(Passage)
■ ■ ■ ■

Bluff (Pt. 1,129) in front of (southwest) of Mt. Distin
Collins and I went back to Twin Mt. for the M3 that had been denied us due to the freezing off of our derrieres related in an earlier post, but by the time we got back on a Sunday morning, a chinook had sprung, and we couldn't cross the Snake like we had the first time. So we thumbed our noisy hideous mobiles on down the Glacier Creek Road to that old standby, Distin Bluff, a quartzite ridge of some geological sort lying southwest of Mt. Distin.
A conundrum fell upon us: whether to utilize the brutally-heavy climbing equipment we had lugged up from our machines to the base of the cliff, or simply boulder around like sprightly little spirits. We had learned from previous frostbite: Ropes stayed inside the pack. Axes, helmet, and crampons came out.
Did I mention it was cold? Well, yes. Lunatic cold. Pure undiluted Allapa. However, these little south-facing cliffs have a pleasant way of providing little sunny safe havens where you can hang out under the warm mothering influence of the stone.
Later, Jeff and I ran west a klik over to Silver Creek to check if there was ice, and, Saints Preserve Us!, there was. We soloed Grade I, pretending we were big shots. Thwack went the dinner-plates.
Earp starting M-1 solo, Distin
Next week (the mental murk of February sometime), a miraculous email: from an experienced alpinist, living in Nome, with tools, jonesing to go climbing. More than just an abstraction- it was Earp. We saddled up my ponies, .570 Bearcat and good old .340 Polaris. Town had been a complicated escape. We roared off with my note to Kristine reading: 1. Glacial Lake 2. Mt. Distin, back by tomorrow at 11:00, will G-Spot you my love. Always put tomorrow for your return time even though you will be dead by then- better than having THEM come for you. KOW
Did I mention it was cold that day? Yes. Bitterly. Allapa. Little orthoscopic knives penetrated my swaddling face masks. It was only regular allapa on the way out there, —15° F, a breeze out of the north at 5 to 15. The incredibly tough Earp was game to continue on into the Kigs, so we thundered past Mt. Distin, down into the spreading plains of the Stewart River, west across the sprawl of the Sinuk (upon whose totally bare ice I lucked out unscathed for the 22.3 x 10^5 time in my life, getting thrown from my horse on a spin-out. Need studs.)

■ ■ ■ ■

(Material provided)

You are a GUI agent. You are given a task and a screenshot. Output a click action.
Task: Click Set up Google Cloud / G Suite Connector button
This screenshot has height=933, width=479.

■ ■ ■ ■

(Exercise) Pick up the account of winter climbing near Mt. Distin after its final sentence and carry the story forward.

(Reply)
There was no question of climbing the gneiss face (Peak 2740, "Glacial Lake Peak") we had come to bag that rose majestically in front of us. There was no question of turning off the machines. "So?" screamed Earp over the murderous wind, "Time to get out of here!" It must have had something to do with the fact that Glacial Lake is an orographic pressure valve between the Imruk Basin and the Norton Sound, and that the colder flow sinks to the bottom.
We returned to Distin and had a splendid day on the Bluff, not thinking for a few hours about our fortunes actively deteriorating in town.
Whack of frozen turf not quite the same as whack of water ice, but both vibrations are equally reassuring when you are thirty feet or more, yes, she's thirty feet or more. A torque into the monolithic here, a hook of frozen flake there, she's telling herself, try not to care, try not to care. This sideways foot is all I have, scuttle on by, scuttle on by....
We do not fool ourselves that this activity is any more pointless than creating big toxic sludge ponds to obtain the yellow metal.